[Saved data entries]
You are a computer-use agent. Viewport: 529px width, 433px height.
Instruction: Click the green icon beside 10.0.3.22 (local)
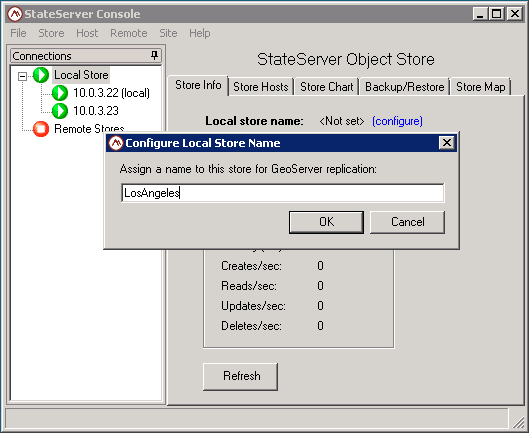coord(60,93)
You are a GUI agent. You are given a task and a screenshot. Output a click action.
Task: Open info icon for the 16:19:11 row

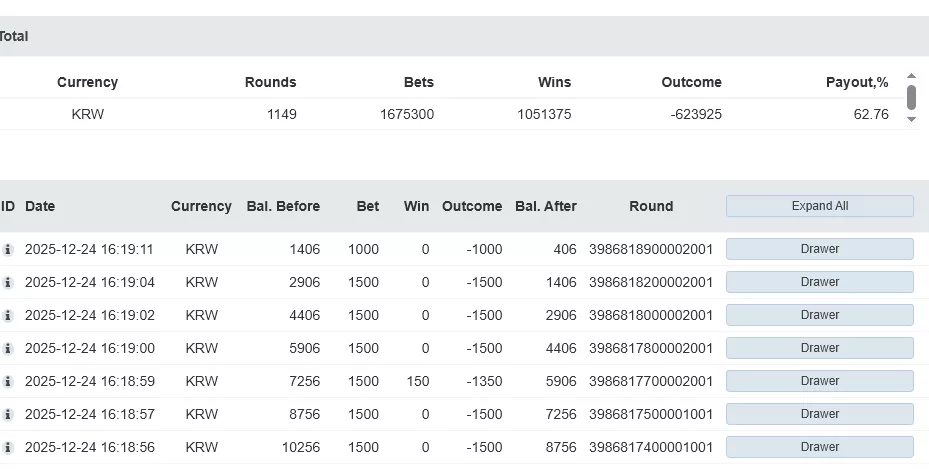click(x=8, y=250)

• _WHAT NEEDS TO BE DONE_: Search the data for "agent". Copy each line that has it.

• _ANSWER TO THE PROBLEM_:
You are a computer-use agent. Viewport: 529px width, 433px height.
You are a GUI agent. You are given a task and a screenshot. Output a click action.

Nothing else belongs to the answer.